#### Trecho selecionado ####

Não se tratava apenas de uma fórmula democrática. Quando Ronald Reagan reformulou o Partido Republicano, nos anos 80, destacou reiteradamente que ele havia sido democrata e um organizador sindical, que respeitava as bases democratas e compreendia quão difícil era para elas romper com um sentimento de lealdade política de décadas. Cultivou a direita religiosa, mas à distância. Nos oito anos de sua presidência, nunca participou do comício anual contra o aborto – preferindo dar o seu apoio pelo telefone –, embora o evento se realizasse a 800 metros da Casa Branca.
No início deste ano, quando perguntaram que papel ela poderia desempenhar se Biden se tornasse presidente, a deputada democrata Alexandra Ocasio-cortez disse: “Oh, Deus. Em qualquer outro país, Joe Biden e eu não estaríamos no mesmo partido.” Ela provavelmente está certa, mas nos EUA é diferente. Principalmente porque o país é muito grande.
Na realidade, os seus fundadores se preocuparam com o fato de que, no passado, a democracia havia florescido somente nas pequenas cidades-estado. Eles acreditavam que um grande país diferenciado, como os EUA, poderia esbarrar em desafios cruciais para o processo democrático. E eles pensavam apenas nas 13 colônias, todas a leste dos Montes Allegheny.
Em uma nação tão vasta, continental, de 330 milhões de habitantes, com uma enorme diversidade geográfica, de atividade econômica, de história e cultura, deveria ser óbvio que nem todo mundo tem a mesma visão das coisas.
Para alguns guerreiros ideológicos, aceitar esta realidade é assumir compromissos sórdidos. No entanto, é a única maneira durável para realmente conseguir que se faça o que deve ser feito. Sanders é uma força poderosa nos EUA e levantou várias questões importantes. Mas, em seus 30 anos no Congresso, ele foi o patrocinador de apenas sete projetos de lei que foram promulgados – dois dos quais sobre os correios. Se quiser traduzir ideias em ação, será preciso lidar com as realidades políticas do país.
No caso da imigração ou da infraestrutura, provavelmente, só se conseguirá fazer mudanças duradouras se for criada uma coalizão. Ezra Klein afirma que os democratas precisam ter um apelo muito grande. Em primeiro lugar, o seu eleitorado é mais variado do que o dos republicanos – desde os brancos do Norte aos negro do Sul, e aos latinos do Oeste.
Acrescente-se a redistribuição dos distritos e o colégio eleitoral, que ajudam os republicanos a ganhar o poder, mesmo quando não conseguem a maioria dos votos, e os democratas precisarão de uma forte razão prática para serem um grande partido, como uma tenda que inclui a todos.

#### Segmento de dados ####

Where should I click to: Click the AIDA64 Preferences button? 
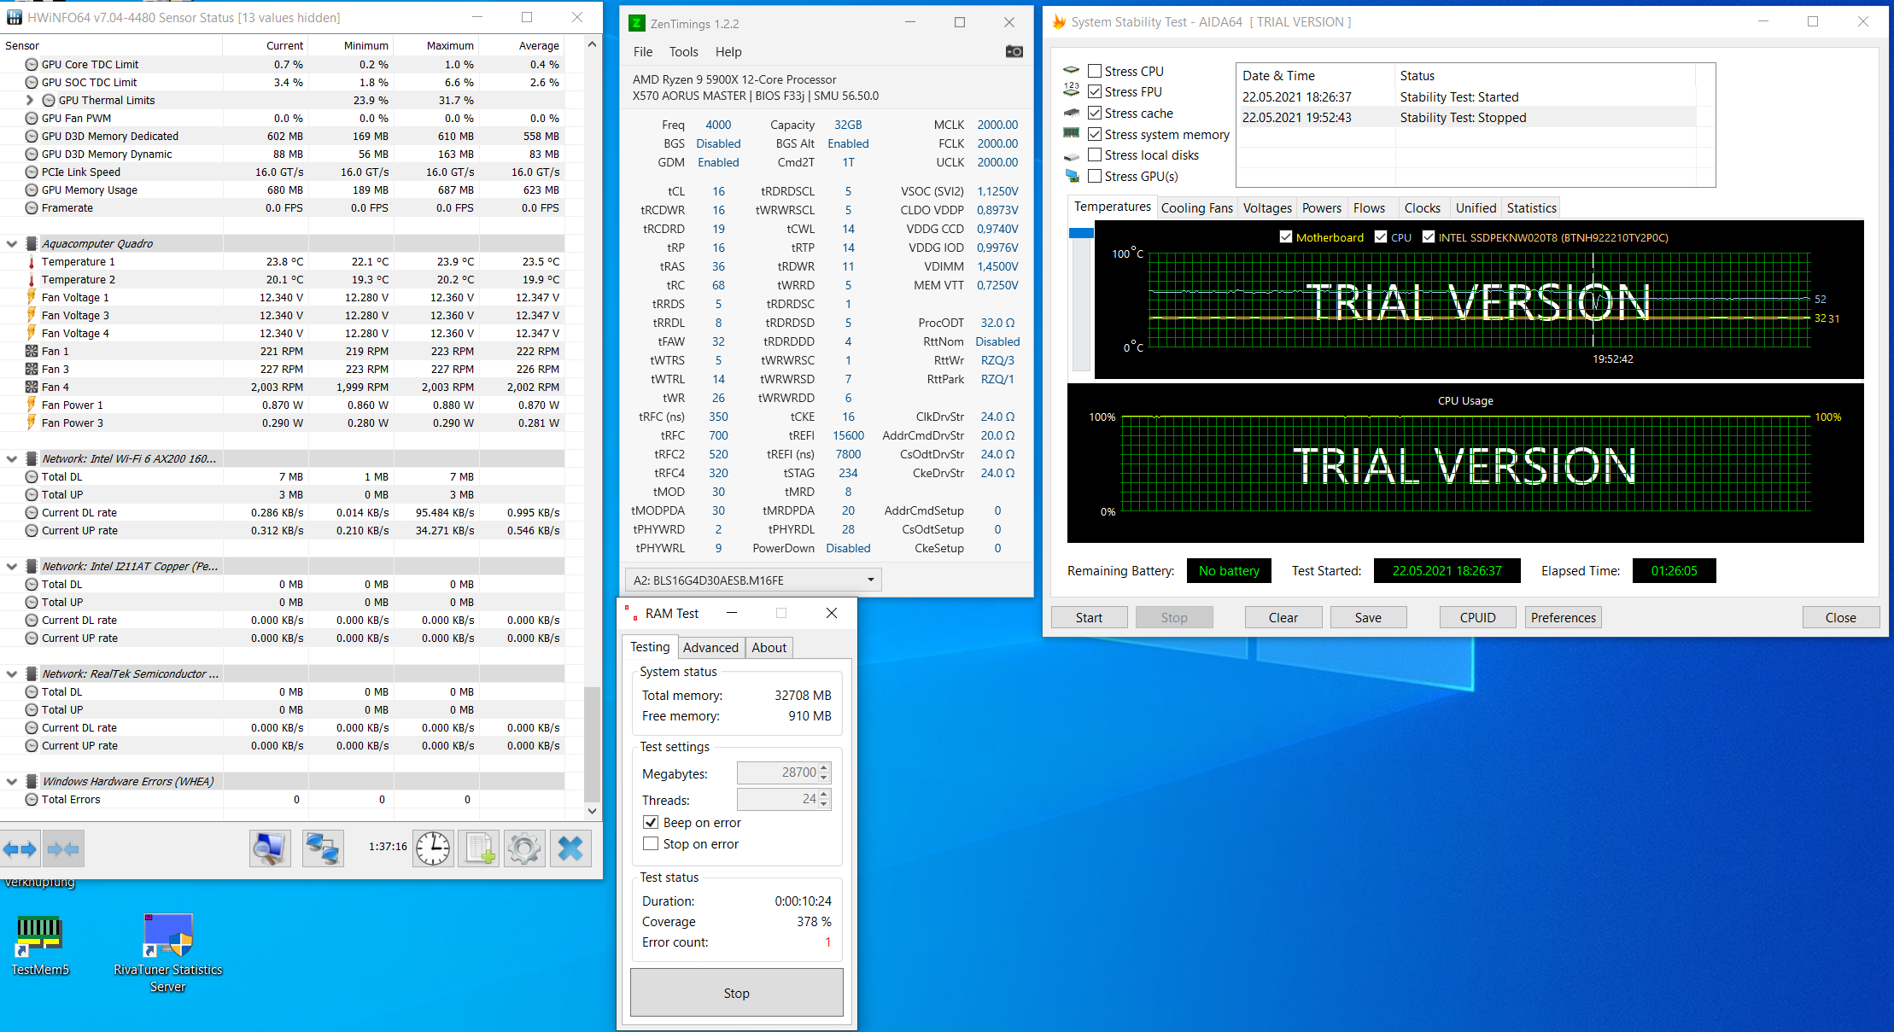point(1563,617)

####

Resuma em duas frases o trecho sobre os partidos políticos nos EUA.

Em um país vasto e diverso como os EUA, onde nem todo mundo tem a mesma visão das coisas, só é possível traduzir ideias em ação lidando com as realidades políticas e formando coalizões, como fez Reagan ao respeitar as bases democratas e cultivar a direita religiosa à distância. Com um eleitorado mais variado que o dos republicanos e diante da redistribuição dos distritos e do colégio eleitoral, os democratas precisam ter um apelo muito grande e ser um partido amplo, como uma tenda que inclui a todos.